My only fashion-conscious friend tried to explain to me this week why John Galliano is such an important figure and why we should be so concerned with his rants when he’s had one too many.

She made a valiant attempt, but I still don’t understand why a 50-year-old man in pigtails who can’t hold his liquor is such a world figure. One thing I do understand, though, and that is that the Galliano affair has proven what I have been saying in this column for the past three years: that anti-Semitism in the 21st century, despite what certain august bodies such as the Anti-Defamation League tell us, is simply unfashionable. In fact, it’s so uncool that when the slightest suspicion of judeophobia settled on the most famous fashion designer of our age, he immediately became too tainted to continue working at the House of Dior.

But first, a recap for those of you who have been following more mundane matters this week, like the tide of revolution still sweeping the Arab world.

John Galliano, a gifted if somewhat eccentric fashion icon, was, until Tuesday, the head designer of Dior. Last weekend, he embarked upon a drunken tirade in a Parisian bar in the historically Jewish Marais district, berating a woman for having “a dirty Jew face,” and dragging in her partner and his Asian features for good measure. When the affair hit the headlines, a cell phone video surfaced documenting a previous encounter in which an inebriated Galliano shouted “I love Hitler.”
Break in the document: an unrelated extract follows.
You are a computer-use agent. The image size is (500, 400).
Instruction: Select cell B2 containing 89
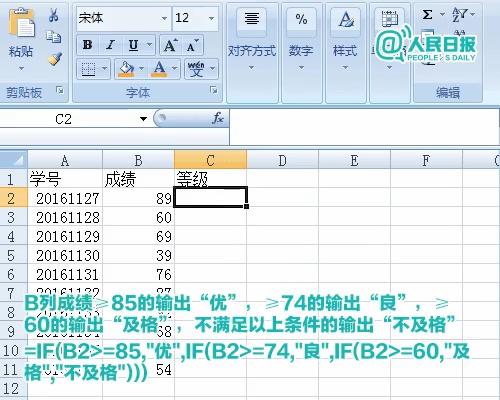138,198
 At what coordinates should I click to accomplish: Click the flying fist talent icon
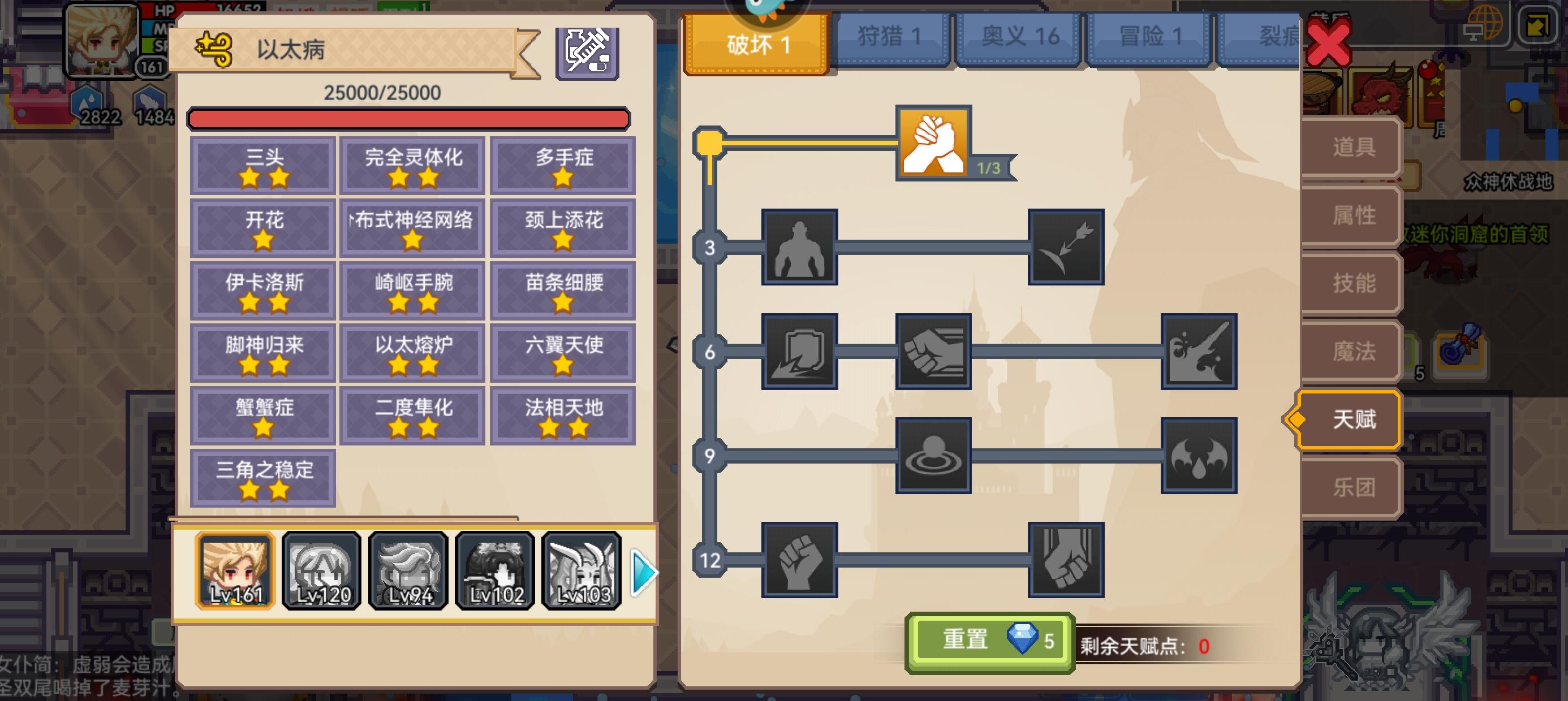tap(933, 351)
And now for my favorite part: The CEO of Dior who suspended and then canned Galliano is a Moroccan-born businessman by the name of Sydney Toledano, and the face of Dior perfume, who pointedly refrained from wearing a Galliano-designed gown to the Oscars on Sunday night, is our very own Israeli-born Natalie Portman.

As I say, anti-Semitism has gone out of fashion − but who says that the Jews don’t rule the world? Which leads us to the next celebrity closet anti-Semite.
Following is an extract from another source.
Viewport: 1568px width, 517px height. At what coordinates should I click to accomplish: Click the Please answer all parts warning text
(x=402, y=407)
As if Julian Assange did not have enough to deal with, what with his imminent extradition to Sweden to face rape charges, the WikiLeaks founder has allegedly been mouthing off about a “Jewish” conspiracy against him and his website. The Assange affair is more sinister in my eyes than Galliano’s drunken outburst.

For a start, Assange has influence in a sphere that is potentially far wider than the world of haute couture; also, he was sober when he spoke to the editor of the British satirical magazine Private Eye, Ian Hislop, about a cabal of “Jewish” journalists seeking to discredit him. On the other hand, he immediately and totally denied the allegations, saying in a statement that “we treasure our strong Jewish support and staff, just as we treasure the support from pan-Arab democracy activists and others who share our hope for a just world.”
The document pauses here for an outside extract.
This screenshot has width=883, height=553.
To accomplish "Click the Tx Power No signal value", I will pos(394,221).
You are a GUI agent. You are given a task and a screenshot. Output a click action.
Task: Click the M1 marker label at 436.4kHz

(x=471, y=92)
Whom to believe? Hislop has no recording or other proof of his version of the conversation, but I can’t see what motive he has for presenting the story in this way, aside for hunger for a scoop perhaps, but he isn’t really that kind of journalist. And while Assange has not been implicated in the past in anti-Jewish utterances, he certainly believes in conspiracy theories, and his connection with the Holocaust-denying anti-Semitic writer Israel Shamir, who is WikiLeaks’ representative in Russia, does leave him with a lot to explain.

Whether or not Assange did attribute his troubles to a modern-day Elders of Zion, his panicked instant denial once again shows not only that even the suspicion of anti-Semitism can damage a public figure, but also that there is nowhere to hide. If you don’t like Jews and think they are secretly plotting your downfall, don’t drink in public places or have unguarded conversations with anyone; we will find you and run you out of town.

And certainly don’t text your wife saying that you want to execute your manager “like the stoopid jew pig that he is,” because that’s the first thing she will use against you when your marriage founders and you end up in court. Charlie Sheen has been accused of beating his now-estranged wife, Brooke Mueller, and he claims the U.S. government was behind 9/11, but the anti-Semitic text was what finally got CBS to fire him from “Two and a Half Men,” the sitcom that made him the most highly paid television star in the world.

Nowadays, being accused of anti-Semitism is such a liability that even the most powerful Catholic in the world feels he has to preempt the threat. How else can one explain the publication of a new book by Pope Benedict XVI this week that exhaustively proves that the Jews are not to blame for the crucifixion of Jesus?

As a professor of theology, Joseph Ratzinger must know that the Second Vatican Council cleared us of that particular charge 45 years ago. When I first saw the headline this week that “Pope finds Jews not to blame for death of Jesus,” I was convinced it was a spoof. But no, it seems that even the pope is afraid of being tarred with the brush of Jew-hatred. And if anti-Semitism has the pope running scared, I think that means something.